But, hands down, the book I always looked forward to rereading every time I was there was a thirty-five cent Dell paperback anthology from 1954 edited by Groff Conklin: Six Great Short Novels of Science Fiction.

I’ve been thinking a lot about that book lately, especially in light of the recent article “Fresh Hell” by Laura Miller examining the current appeal of dystopian/post-apocalyptic literature to the young adult (YA) demographic. That is, since, as Miller posits, the YA entries into this genre are relatively recent—at least, all of the titles she cites were published well after my teenage years—it’s gotten me wondering exactly how my interest in this genre was set at such an early age.

Old age—or at least, middle age—is the process by which you have to construct a history for yourself of the formative moments that you haven’t given any active thought to for years.
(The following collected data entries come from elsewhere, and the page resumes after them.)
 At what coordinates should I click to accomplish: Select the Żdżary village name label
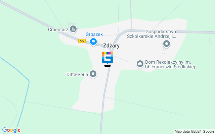[111, 46]
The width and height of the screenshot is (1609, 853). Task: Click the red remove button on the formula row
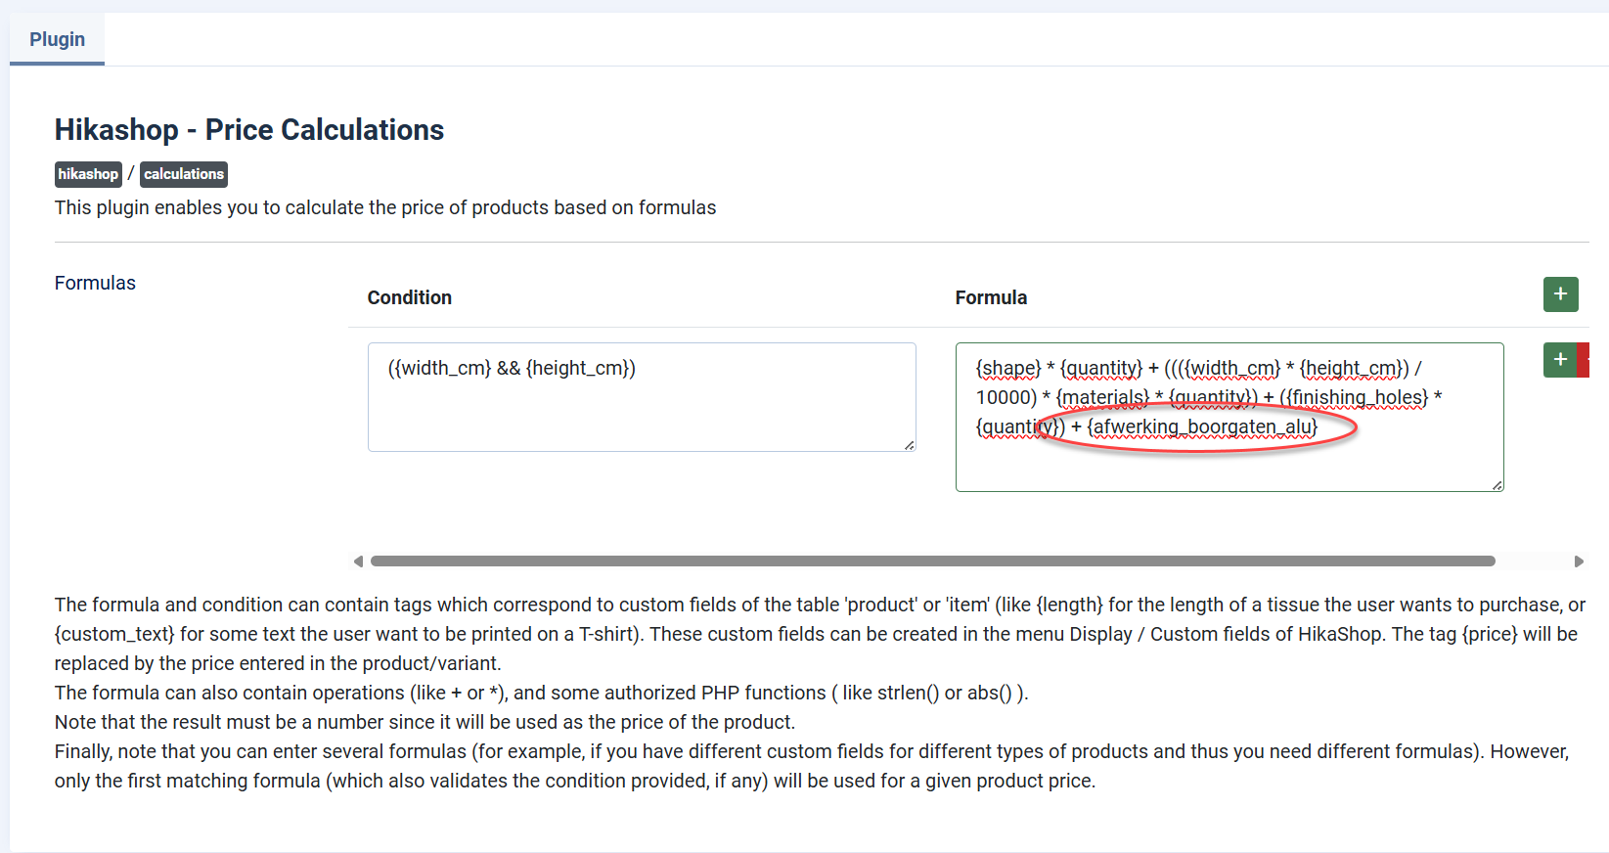(x=1584, y=360)
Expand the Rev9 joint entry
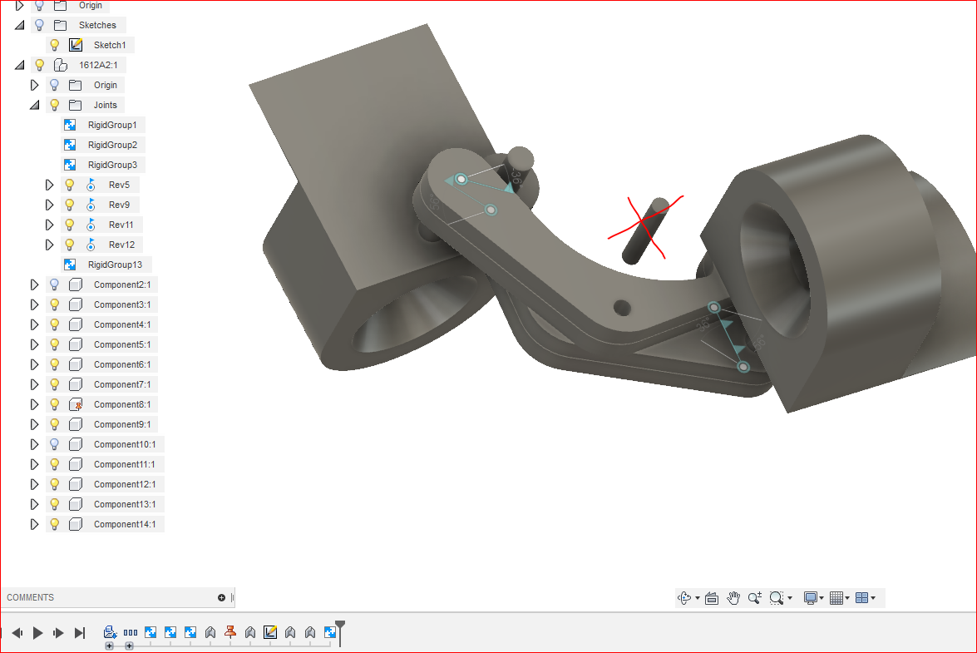Screen dimensions: 977x653 tap(49, 204)
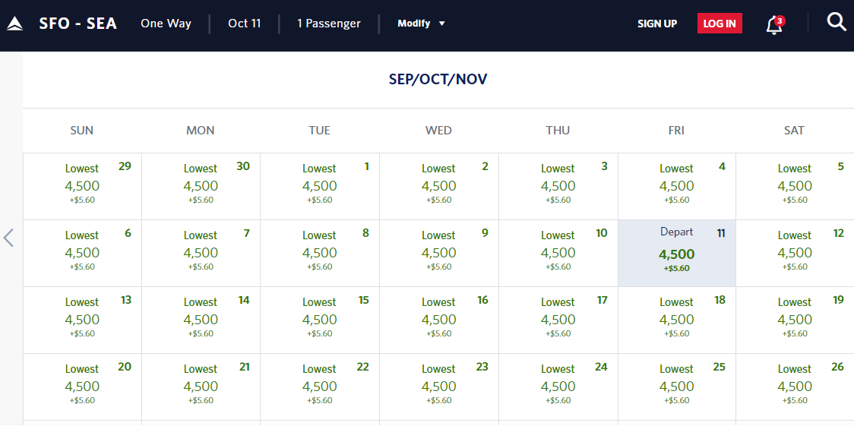This screenshot has width=854, height=426.
Task: Click the Delta logo icon
Action: (x=14, y=24)
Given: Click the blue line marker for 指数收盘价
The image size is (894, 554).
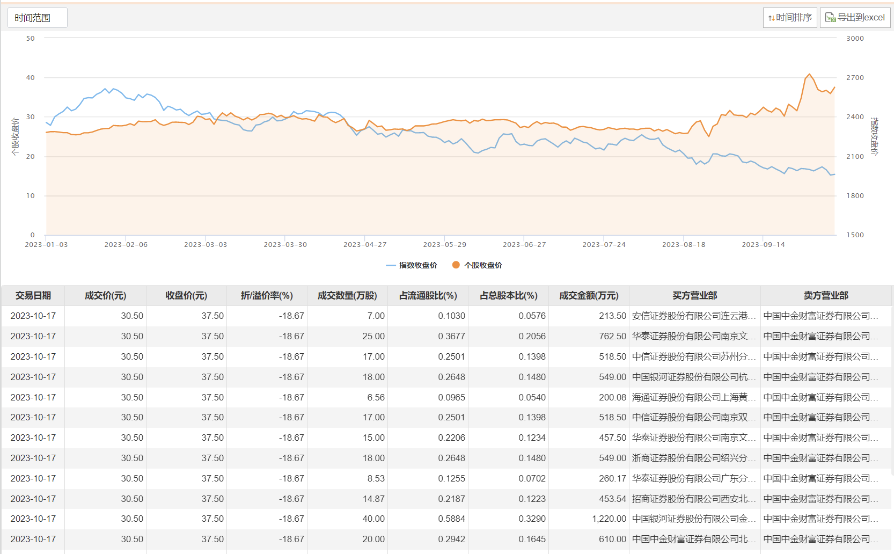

Sure, when I was ten or twelve I could’ve expressly told you the order in which I read War of the Worlds and The Time Machine which likely to the classic Who Goes There? all the way up to A Canticle for Leibowitz and from there to Make Room! Make Room! and finally, especially, Stand on Zanzibar. Any exact timeline, however, constructed at this late date is just a fiction, a best guess, an unsure recollection.

But, one thing I know for sure is that probably the earliest entry was the Conklin-edited anthology that included these novellas:

* “The Blast” by Stuart Cloete (from Colliers, April 1947)
* “Coventry” by Robert A. Heinlein (from Astounding, July 1940)
* “The Other World” by Murray Leinster (from Startling Stories, November 1949)
* “Barrier” by Anthony Boucher (from Astounding, September 1942)
* “Surface Tension” by James Blish (from Galaxy, August 1952)
* “Maturity” by Theodore Sturgeon (from Astounding, February 1947)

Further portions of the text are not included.